Everybody in the kitchen listened to his stories, of ice floes, typhoons, Saddhus, mountain passes, camel trains. They had never heard such stories. They had never met a traveller in Nunderup before. They didn’t know whether to believe him, or whether he was making fools of them all.
‘All well and good if you have money,’ said Mavis Staines.
‘It’s not so terribly expensive,’ Ronnie said. ‘That’s what people don’t understand. I stop somewhere and work and then I buy a cheap passage on a cargo ship. I once had a job as Second Entertainment Officer on a transatlantic liner, but it’s
not an experience I’d care to repeat. I like the cargo ships. You go to out-of-the-way ports, and you go where the sailors go, the cheap cafés and hotels, and then you link up with other ships. It’s a sort of trail. Your money goes a long way. When it runs out, you find work.’
‘What sort of work?’
Ronnie threw out his arms. ‘I’ve worked in hotels all over the world. You don’t have to stay at home! You don’t have to wither on the bough! You can go anywhere you want. You don’t have to grow old. How old do you think I am?’
‘Thirty?’ ventured Gwen.
‘I’m nearly forty. Five years younger than Reg.’ They all peered. He was lean and compact and restless. His teeth were white, his eyes clear. There was barely a boyish fuzz on his cheeks.
‘It’s a way of life,’ he said. ‘Every day a holiday.’
‘Some of us have got mouths to feed,’ said one of the yardsmen.
‘Ah, there you have it.

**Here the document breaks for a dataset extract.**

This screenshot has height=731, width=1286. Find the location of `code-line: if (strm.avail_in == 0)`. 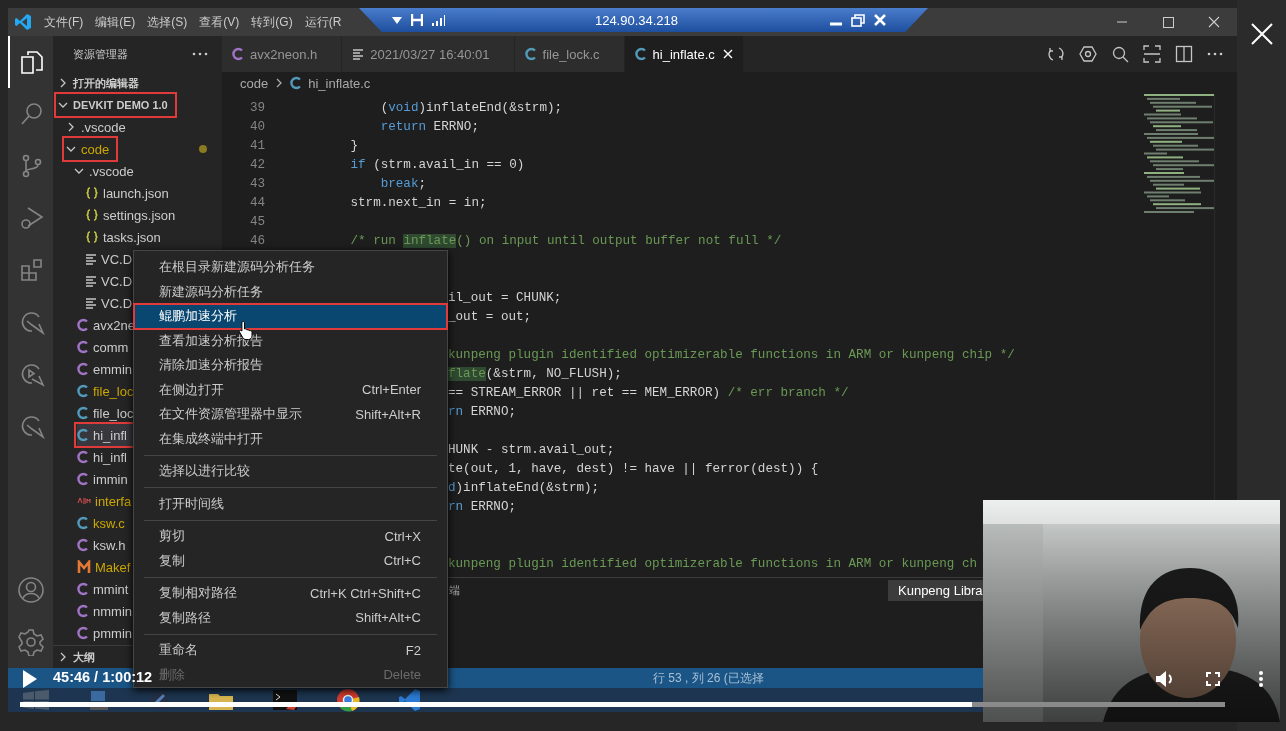

code-line: if (strm.avail_in == 0) is located at coordinates (437, 164).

The traveller must be prepared to leave behind all responsibilities. A true traveller takes care to avoid them.’
‘A girl in every port, eh!’ said the yardsman, a grin spreading on his face.
Ronnie didn’t deign to reply.
Later upstairs as he was counting out sheets for Edith from the linen room, he said: ‘Don’t think that there’s some leafy Tehoe estate back in England. Father was a drunk. Reg and I grew up in cheap hotels. We had to leave school when Father couldn’t pay the fees. Hotels are all we know. The money in this place is all hers, if you want to know. But he’s got the accent. They were made for one another. Poor old Reg.’